| Text to read |
═══

Where the amount of acrylic acid and/or methacrylic acid is larger than the amount mentioned above, strength of the resulting non-woven fabric against body fluids lowers. On the other hand, where the amount of acrylic acid and/or methacrylic acid is smaller than the amount mentioned above, water-solubility of the resulting polymer is reduced. Furthermore, where the neutralized ratio of the unsaturated carboxylic acid is larger than the ratio mentioned above strength of the resulting non-woven fabric against body fluids lowers. Alternatively, where the neutralized ration is smaller than the ratio mentioned above, water-solubility of the resulting polymer is reduced. The molecular weight of the copolymers are not particularly limited, although the weight-average molecular weight of the copolymers is preferably 5,000 to 1,000,000, more preferably 30,000 to 500,000.
Any inorganic base or organic base can be optionally used as a neutralizing agent to neutralize the unsaturated carboxylic acid component of the copolymers. Examples of the neutralizing agents include inorganic bases such as sodium hydroxide, potassium hydroxide, lithium hydroxide and sodium carbonate, and amines such as monoethanolamine, diethanolamine, diethylaminoethanol, ammonia, trimethylamine, triethylamine, tripropylamine, morpholine. Preferred are ethanolamines or sodium hydroxide or a combination of potassium hydroxide and ethanolamines.
The water-soluble binders mentioned above can be used singly or in combination with an appropriate amount (preferably not more than 20 % by weight relative to total weight of binders) of other water-soluble polymers such as polyvinyl alcohol, polymers of acrylic acid, methacrylic acid or a salt thereof and carboxymethycellulose.
The binder may be used in such that the non-woven fabric contains 1 to 30%, preferably 2 to 20 % by weight of the binder. Where the amount of the binder is less than the amount mentioned above, the resulting non-woven fabric is practically insufficient in view of the mechanical strength. Alternatively, where the amount of the binder is more than the amount mentioned above, the resulting non-woven fabric does not have high softness and good touch.
The binder can be applied to the web by, for example, a spray method, dipping method, printing method or coating method. When the binder is applied to the web, it is possible to uniformly disperse the binder in all area of the web or to disperse in the form of spot. In this respect, it is preferable that some parts in the web remain unbound since the unbound parts work to easily absorb water immersed in the non-woven fabric and to disperse the fabric into each fiber in a short period of time.
Further, absorption and permiability of the non-woven fabric to body fluids can be improved by use of a natural surfactant mild to the skin such as sugar esters, glycerin succinates, alkyl polyglucosides and alkylglycoside acyl esters in combination with the binder at applying the binder to the web.
Although the basis weight of the non-woven fabric of the present invention is not particularly limited, the basis weight is desirably in the range of 15 to 50 g/m² which is usually considered to be low.

═══

| What to work on |
**A)** Answer these from the passage on binders for non-woven fabric:
(i) What weight-average molecular weight range is preferred for the copolymers?
(ii) What percentage by weight of binder should the non-woven fabric contain?
(iii) What basis weight range is desirable for the non-woven fabric?
**B)** Reproduce the passage on binders for non-woven fabric from "The binder can" to "period of time.".
The lines that come after this passage are not needed for anything here.

| Dataset section |
═══

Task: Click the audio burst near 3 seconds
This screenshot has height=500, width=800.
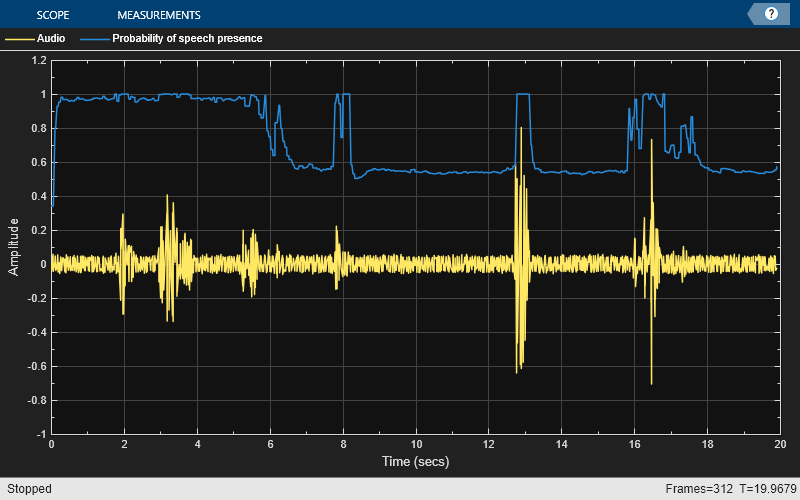Action: click(170, 260)
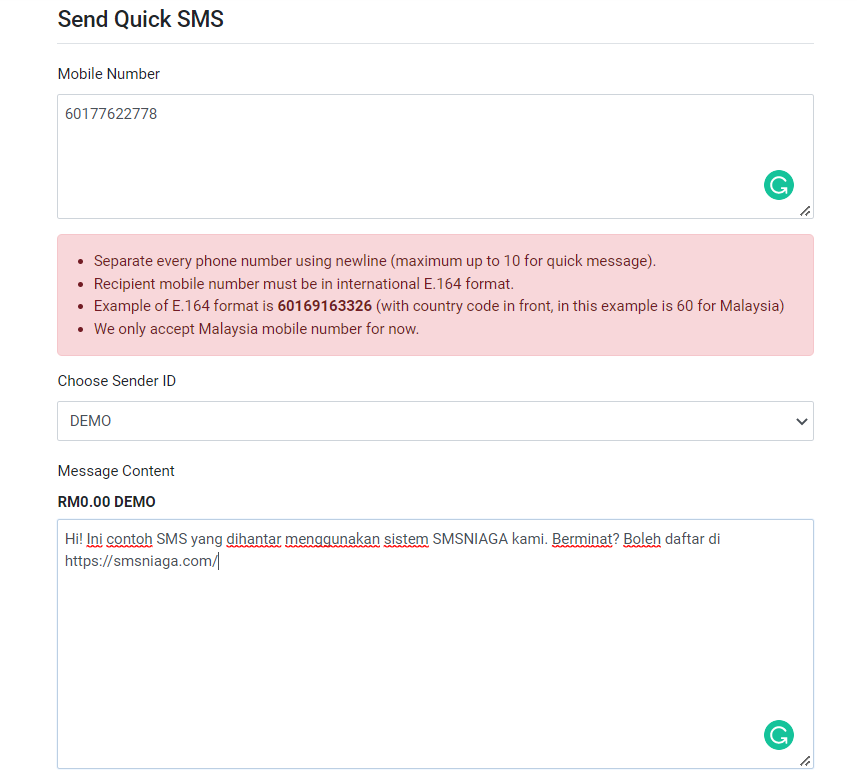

═══

| Results of the exercise |
**A)**
(i) 5,000 to 1,000,000, more preferably 30,000 to 500,000
(ii) 1 to 30%, preferably 2 to 20%
(iii) 15 to 50 g/m²

**B)**
The binder can be applied to the web by, for example, a spray method, dipping method, printing method or coating method. When the binder is applied to the web, it is possible to uniformly disperse the binder in all area of the web or to disperse in the form of spot. In this respect, it is preferable that some parts in the web remain unbound since the unbound parts work to easily absorb water immersed in the non-woven fabric and to disperse the fabric into each fiber in a short period of time.